L'autunno del 1956 - Polonia, Ungheria - ci aveva divisi; poi lo scioglimento dell'unità d'azione fra comunisti e socialisti. Nenni d'accordo con Sagarat. Il Psi lo avevo lasciato da due anni. Nel 1957, interrotto “Ragionamenti”, il nostro piccolo gruppo si era disperso, solo il nostro «doppio» francese, “Arguments” continuava le pubblicazioni. Guiducci aveva pubblicato da Einaudi Socialismo e verità io da Feltrinelli Dieci inverni. Molti veleni si erano intanto accumunati. A Torino, Panzieri aveva da poco impreso il suo lavoro che presto sarebbe stato “Quaderni rossi”; ma quando, due mercoledì al mese andavo alle riunioni di Einaudi, l'aria che spirava era di compromesso col nuovo schieramento dei socialisti. Calvino e Vittorini si impegnavano sul “Menabò”, a promuovere («Letteratura e industria») la prima o la seconda delle «modernizzazioni antideologiche» che vedo succedersi da quarant'anni. Pasolini scriveva le Poesie incivili («Io non so cosa sia/ questa non ragione, questa poca ragione:/ Vico, o Croce, o Freud mi soccorrono,/ ma con la sola suggestione/ del mito, della scienza,  nella mia abulia/. Non Marx..»). Proprio in quelle giornate cominciava i «dialoghi coi lettori» su “Vie nuove” (bisognava trasformare l'«irrazionalismo disperato e anarchico borghese, nell'irrazionalismo...nuovo»; e «i clerico-fascisti stanno tirando troppo la corda», sic. 9,16 luglio).
Salutai Roberto Guiducci e Franco Momigliano. Che quei due ex partigiani, combattenti (sul serio) della Resistenza, fossero lì, e in particolare Franco Momigliano, il più disincantato e intelligente di tutti noi, dirigente industriale da molti anni assente dalle manifestazioni politiche, ecco quel che mi dette la misura della gravità del momento. «Possono sparare, hanno sparato ieri», questo si diceva. E tutti erano decisi a non scappare dal corteo. Ci saremmo diretti a piazzale Loreto, dove c'era ancora il traliccio metallico che quindici anni prima aveva retto i corpi di Mussolini e dei gerarchi.
La manifestazione avanzava senza grida.
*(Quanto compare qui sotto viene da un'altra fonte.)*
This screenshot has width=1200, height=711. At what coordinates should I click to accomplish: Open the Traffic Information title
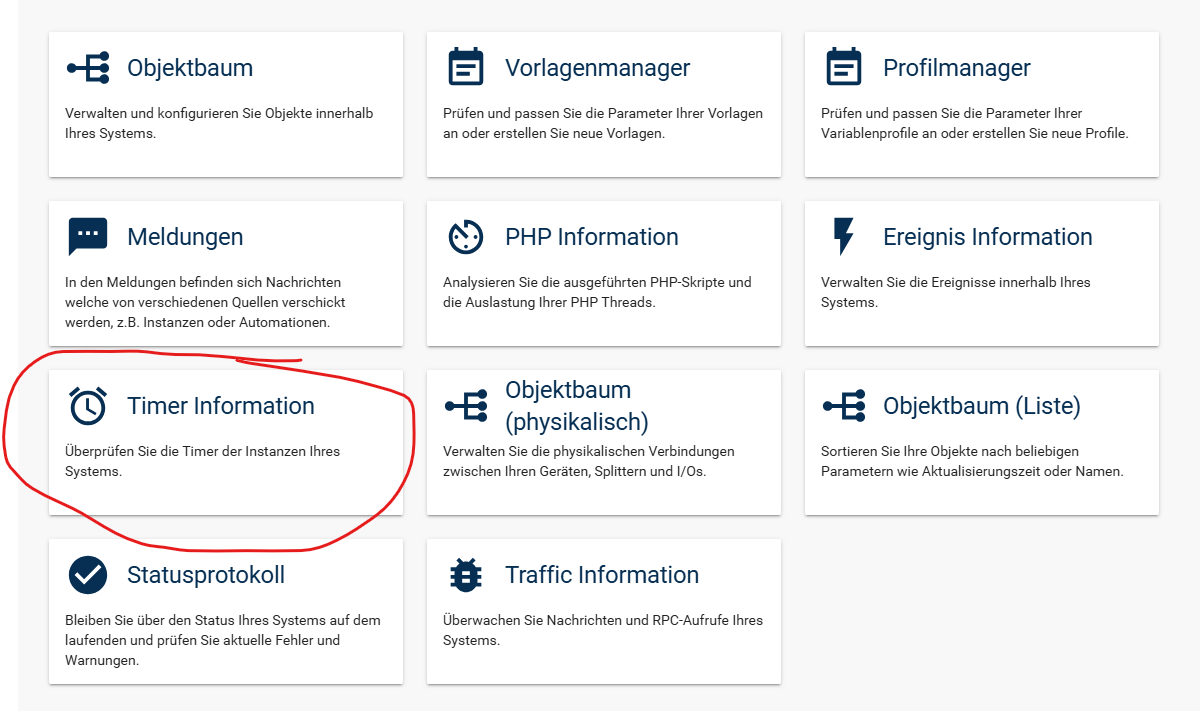(601, 575)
Verso l'obelisco di piazza Cinque Giornate presero a lampeggiare gli elmetti della Celere e i cofani delle autoblindo. Si fece silenzio. Fu allora che cominciò a diffondersi la notizia: nella notte la prefettura aveva avuto da Roma, si diceva, l'assicurazione che non sarebbe stato aperto il fuoco.
Il momento più teso fu alla svolta dei Bastioni. Il corteo procedeva fra due schieramenti di armati. Ci fu qualche urlo, subito zittito. L'odio fra loro e noi pareva facesse tremare le foglie dei grandi platani. Non successe nulla. Ci dicemmo: «Tambroni è fottuto».
Cominciarono i canti, che erano di gioia. Fu una lunghissima camminata, il sole era alto e picchiava. Si tornò verso casa, indolenziti, che erano le prime ore del pomeriggio.
Alle cinque della mattina dopo partivo con Ruth sulla «1100» per un mese in Urss, sperando nella benevolenza delle strade orientali. Al mio ritorno seppi che in quel giorno la polizia aveva fatto altri morti a Palermo e Catania e che Tambroni si era dimesso solo due settimane più tardi per lasciare il posto a Fanfani.